Mark Meyer, David Craft, Suzanne Sokal, Keri McCrensky, Wilton Levine, Warren Sandberg, David Berger
Massachusetts General Hospital, Boston, MA

Objective: Develop software for automating schedule optimization in a resource-constrained operating environment.
Design: Descriptive study.
Setting: High velocity, parallel processing OR environment (three ORs and a PACU) in an urban, academic medical center.
Patients: Surgical cases via historical timestamp database.
Interventions: The schedule optimizer software modifies a surgical case list to limit both frequency and duration of disruptive events. The major disruptive event is defined as all three operating rooms having simultaneous anesthesia induction or emergence, measured as three rooms having concurrent turnover. Once disruptive events are limited, the optimizer then selects the best schedule to maximize desirable outcomes, including fewer projected overtime case hours and preferentially scheduling ambulatory cases in the morning to help alleviate hospital bed congestion. The optimizer utilizes historical average case and turnover durations for similar cases (case type/surgeon) to simulate a day’s progression based on the booked case list. Once an optimal schedule is obtained, staff and scheduling offices are sent the optimized schedule via email and patients are informed of their OR time.

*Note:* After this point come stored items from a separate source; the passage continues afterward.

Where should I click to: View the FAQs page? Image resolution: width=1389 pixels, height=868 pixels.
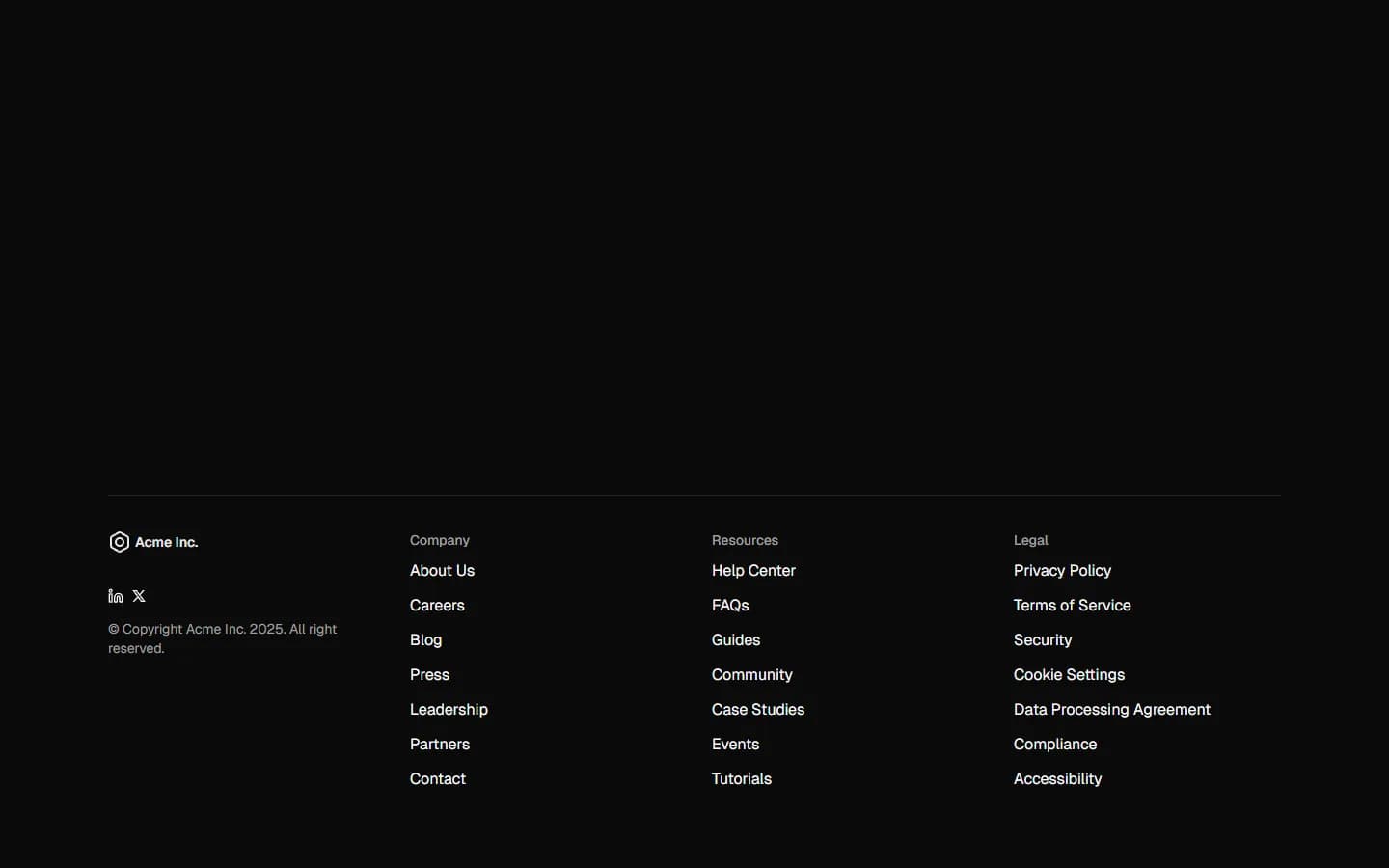730,605
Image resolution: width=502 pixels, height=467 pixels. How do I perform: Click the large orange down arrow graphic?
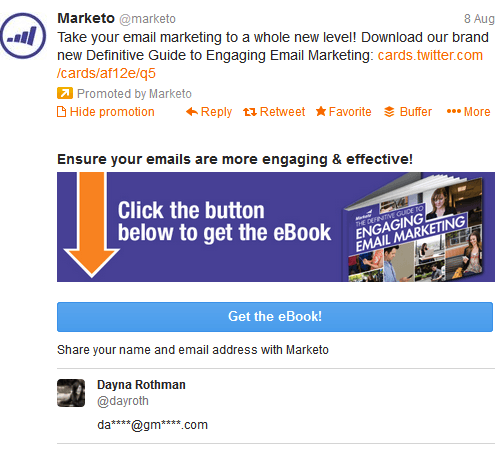coord(91,225)
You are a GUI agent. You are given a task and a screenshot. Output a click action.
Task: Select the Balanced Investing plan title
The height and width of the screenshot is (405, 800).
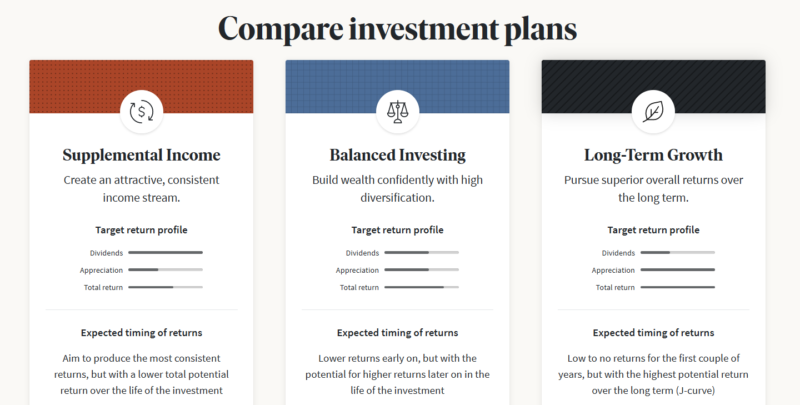click(x=397, y=155)
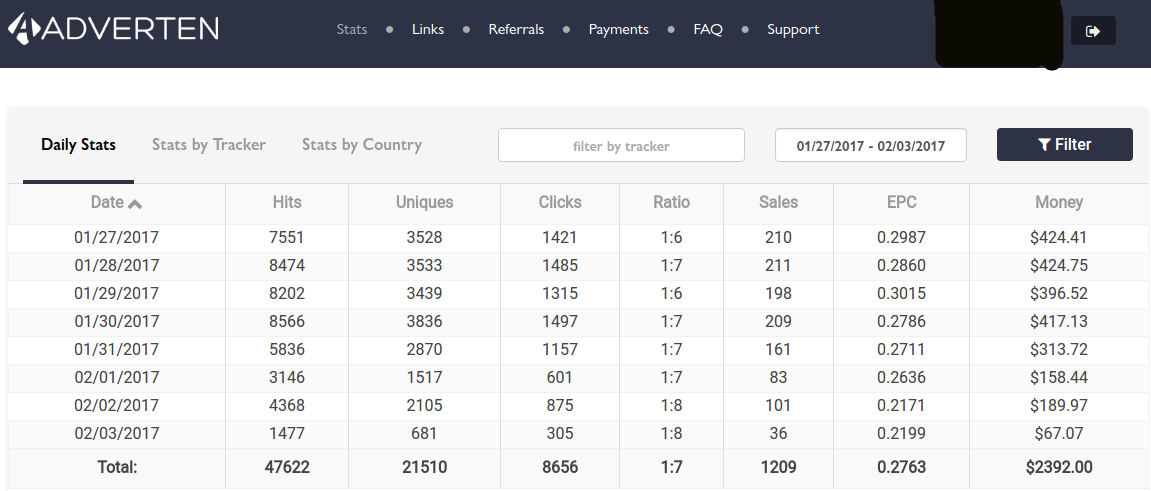Select the 01/31/2017 table row

click(x=578, y=349)
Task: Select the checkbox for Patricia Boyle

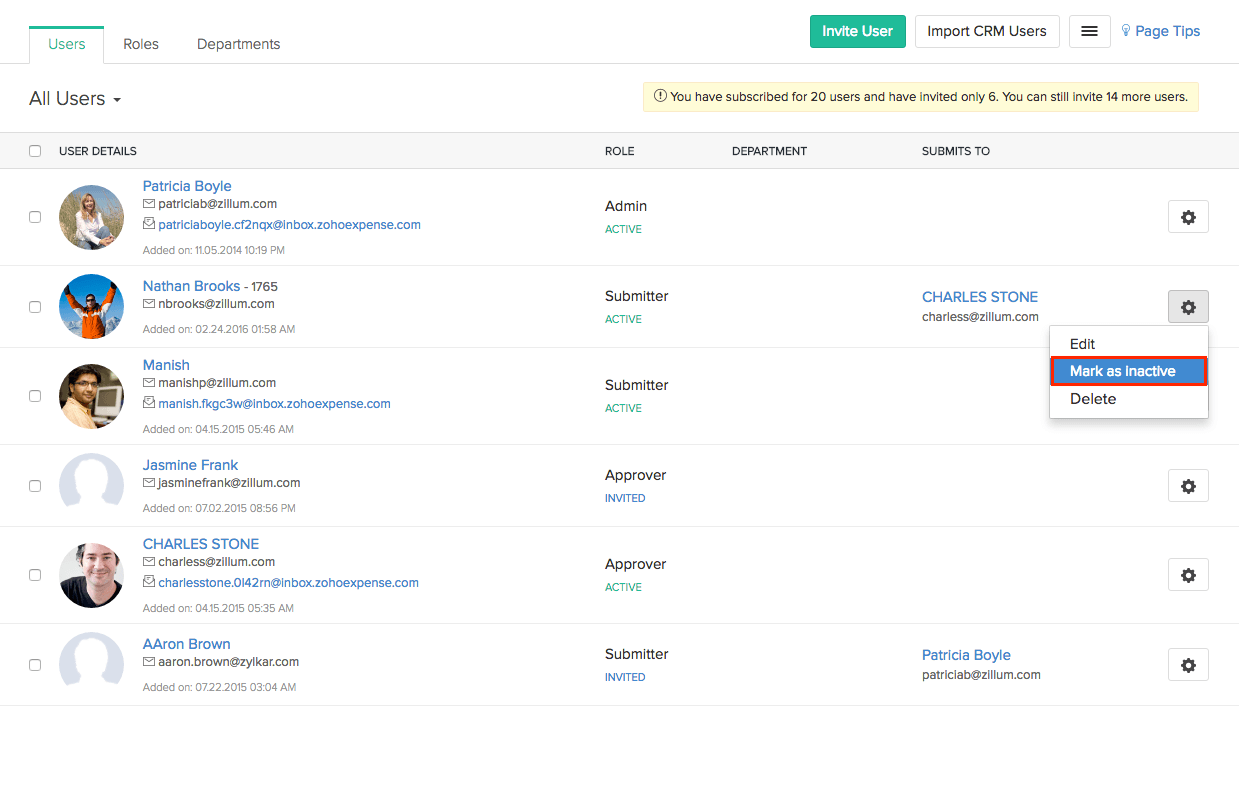Action: point(35,217)
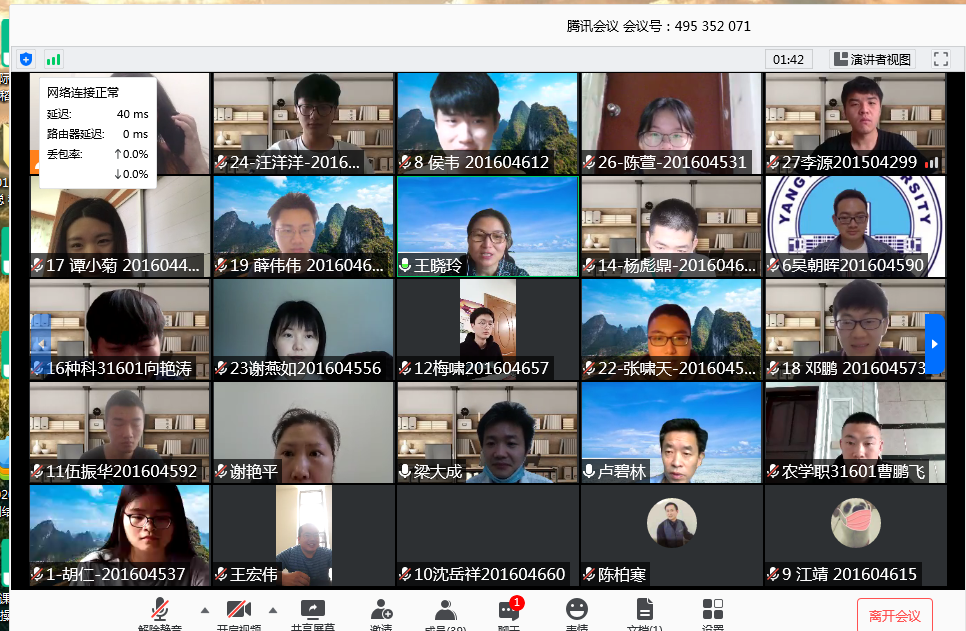Open the chat with unread badge
The width and height of the screenshot is (966, 631).
click(x=509, y=612)
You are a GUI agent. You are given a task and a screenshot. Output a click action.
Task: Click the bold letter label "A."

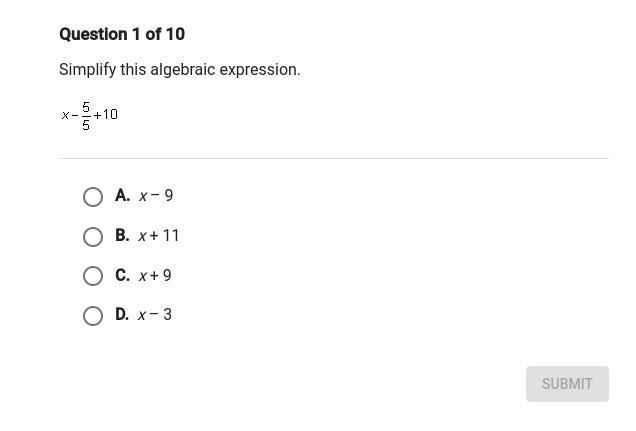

Main Outcome Measures: Number of disruptive events before/after optimization.
Results: Using real case lists and historical time data, the optimizer successfully re-ordered cases in a mock three OR parallel processing environment. Disruptive events present in the unoptimized schedule were eliminated while minimizing overtime and maximizing morning ambulatory case load.
Conclusions: Case scheduling in a high velocity environment with limited resources requires knowledge and experience to prevent disruptive events. The extensive aggregated historical data used in simulations by the optimizer, combined with logic rules dictating desirable characteristics, allow for automatic development of rational case schedules.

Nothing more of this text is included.